Content starts
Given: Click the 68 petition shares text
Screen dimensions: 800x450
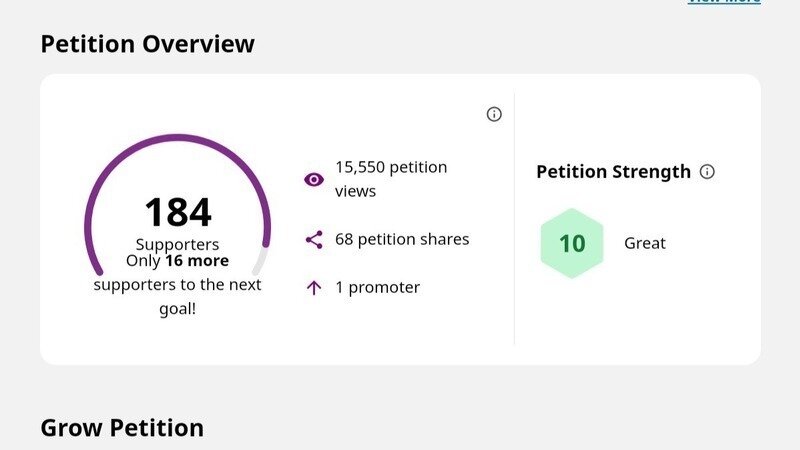Looking at the screenshot, I should click(x=402, y=239).
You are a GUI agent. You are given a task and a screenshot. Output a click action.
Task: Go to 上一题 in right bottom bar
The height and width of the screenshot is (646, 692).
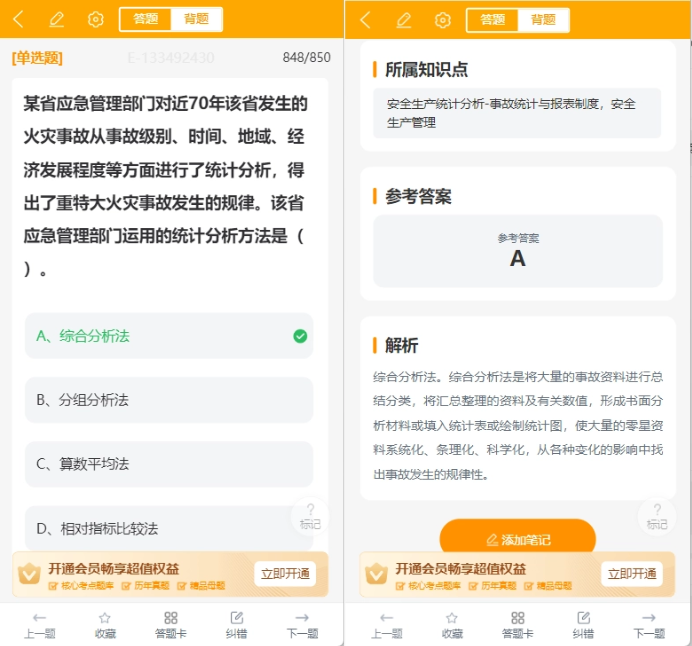(387, 625)
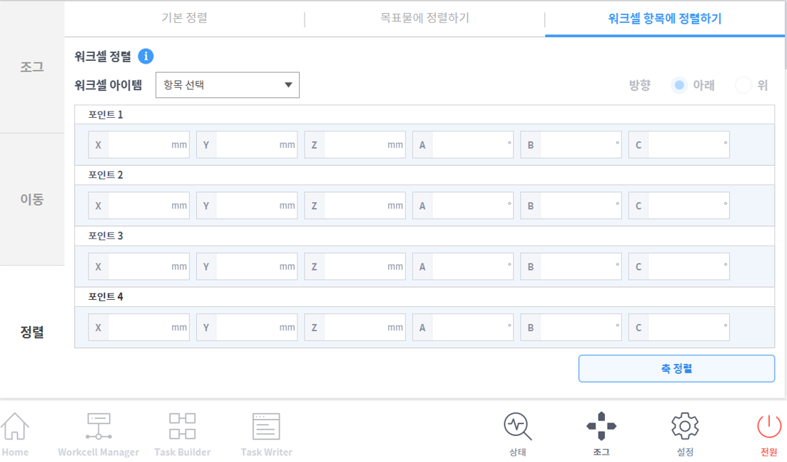Viewport: 787px width, 462px height.
Task: Select the 위 direction radio button
Action: pyautogui.click(x=743, y=85)
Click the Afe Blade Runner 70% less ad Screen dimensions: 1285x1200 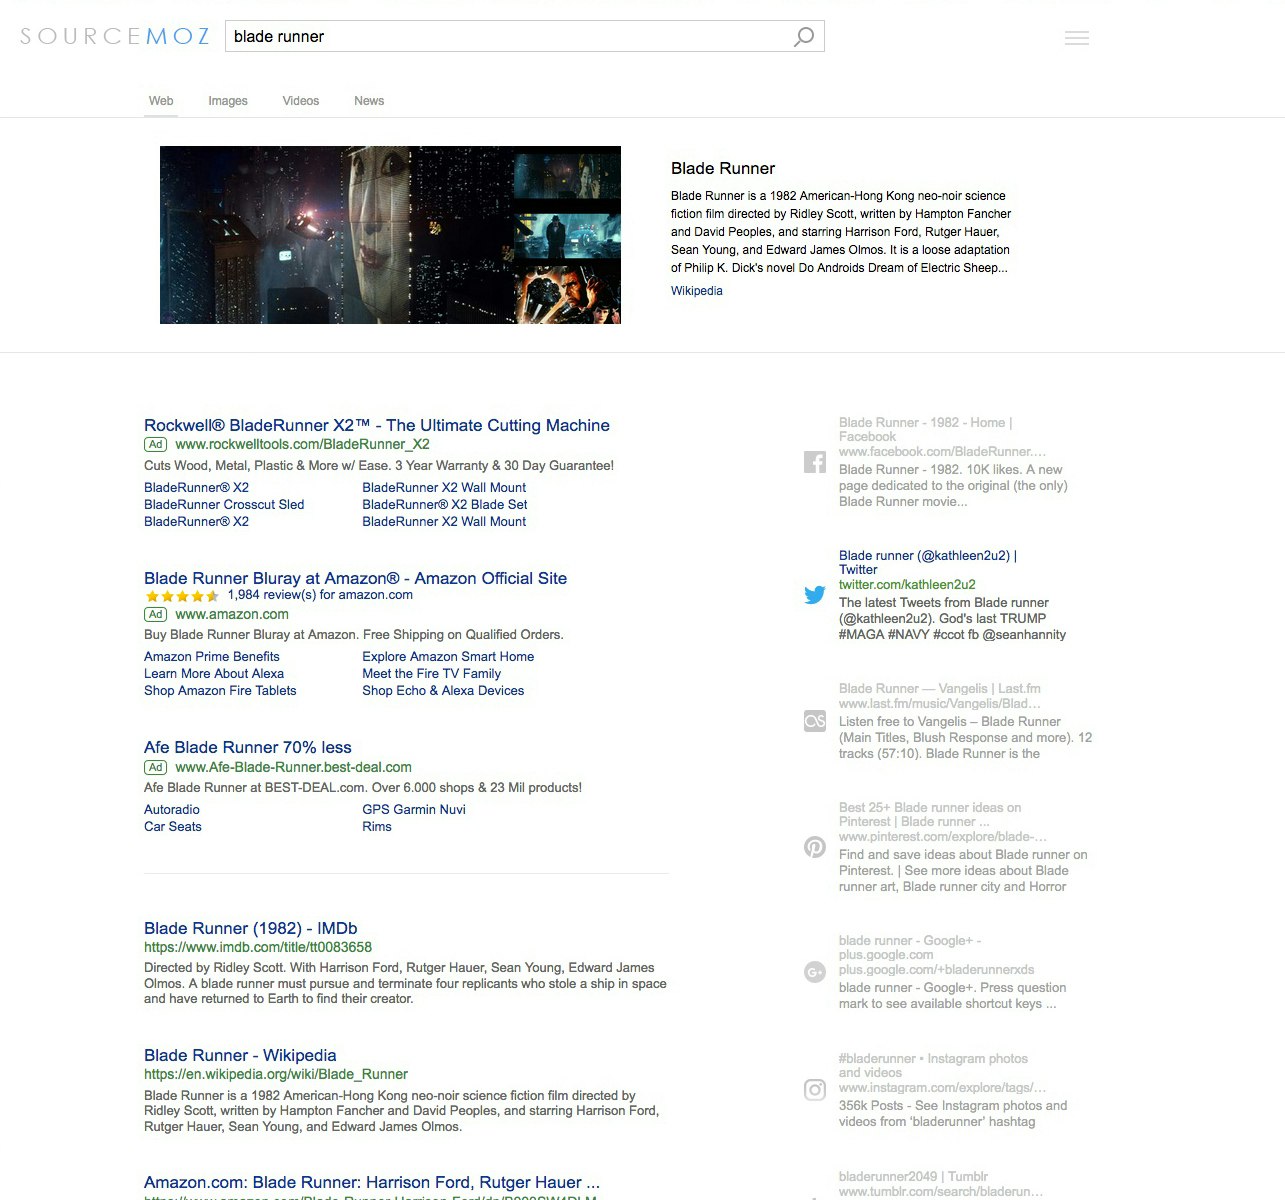click(247, 747)
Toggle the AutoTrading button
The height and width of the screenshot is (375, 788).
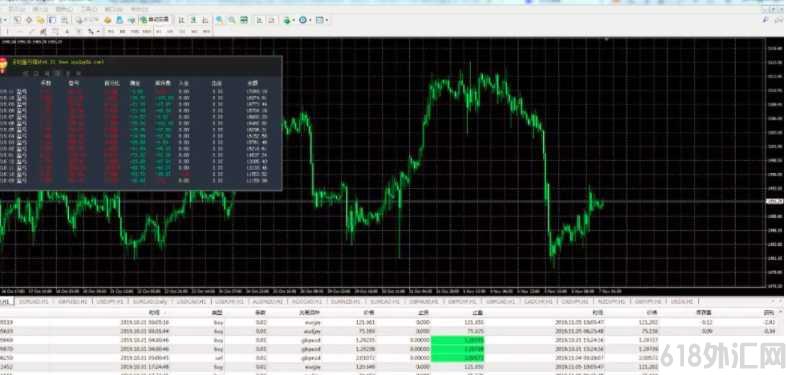(x=155, y=20)
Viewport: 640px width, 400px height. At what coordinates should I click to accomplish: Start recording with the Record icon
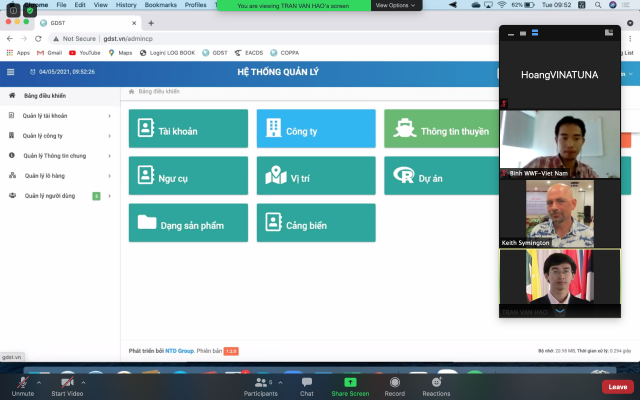coord(394,382)
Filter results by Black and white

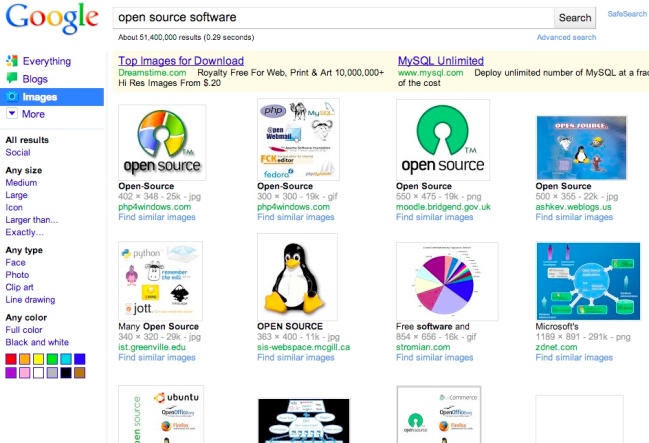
Content ends
- Work item
Retype exactly the lines above, starting at the line containing "Viewport: 640px width, 400px" and ending with the last line, both included; leave out the pictures.

- Answer to the problem
Viewport: 640px width, 400px height. At what coordinates should I click to accomplish: Start recording with the Record icon
coord(394,382)
Filter results by Black and white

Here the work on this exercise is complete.